[Stored items]
[Start of Attachment]

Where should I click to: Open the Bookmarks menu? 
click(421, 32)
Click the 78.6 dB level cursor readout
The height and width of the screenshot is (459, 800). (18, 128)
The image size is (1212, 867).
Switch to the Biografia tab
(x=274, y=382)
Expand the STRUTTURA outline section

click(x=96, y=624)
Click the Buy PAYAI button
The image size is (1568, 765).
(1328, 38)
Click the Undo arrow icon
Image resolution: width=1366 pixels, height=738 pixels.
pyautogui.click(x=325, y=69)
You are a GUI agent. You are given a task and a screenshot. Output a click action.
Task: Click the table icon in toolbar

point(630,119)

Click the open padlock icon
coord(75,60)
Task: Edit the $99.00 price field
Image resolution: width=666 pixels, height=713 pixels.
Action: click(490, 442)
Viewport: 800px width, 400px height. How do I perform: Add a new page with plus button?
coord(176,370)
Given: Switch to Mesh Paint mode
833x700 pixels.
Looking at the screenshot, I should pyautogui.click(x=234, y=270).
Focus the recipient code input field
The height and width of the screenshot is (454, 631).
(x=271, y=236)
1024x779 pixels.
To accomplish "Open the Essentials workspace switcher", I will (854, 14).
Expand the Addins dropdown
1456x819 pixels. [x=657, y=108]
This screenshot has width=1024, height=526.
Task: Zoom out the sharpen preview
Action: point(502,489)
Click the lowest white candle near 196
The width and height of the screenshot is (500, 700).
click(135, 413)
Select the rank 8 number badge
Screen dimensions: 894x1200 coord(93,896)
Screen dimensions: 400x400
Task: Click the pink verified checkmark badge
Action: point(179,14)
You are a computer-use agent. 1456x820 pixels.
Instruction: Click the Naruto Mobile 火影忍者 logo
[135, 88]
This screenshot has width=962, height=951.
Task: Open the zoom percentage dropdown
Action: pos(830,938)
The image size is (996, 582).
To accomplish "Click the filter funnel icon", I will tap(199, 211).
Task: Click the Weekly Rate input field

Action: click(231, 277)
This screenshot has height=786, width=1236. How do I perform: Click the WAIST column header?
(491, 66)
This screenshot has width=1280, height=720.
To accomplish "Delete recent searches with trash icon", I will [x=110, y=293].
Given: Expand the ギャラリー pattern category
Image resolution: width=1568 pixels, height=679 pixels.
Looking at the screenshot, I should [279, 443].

[End of Attachment]

Goal of the exercise: Scan the entries above for the string "agent" and copy each line that contains it.

Your response:
You are a GUI agent. You are given a task and a screenshot. Output a click action.
You are a computer-use agent. 1456x820 pixels.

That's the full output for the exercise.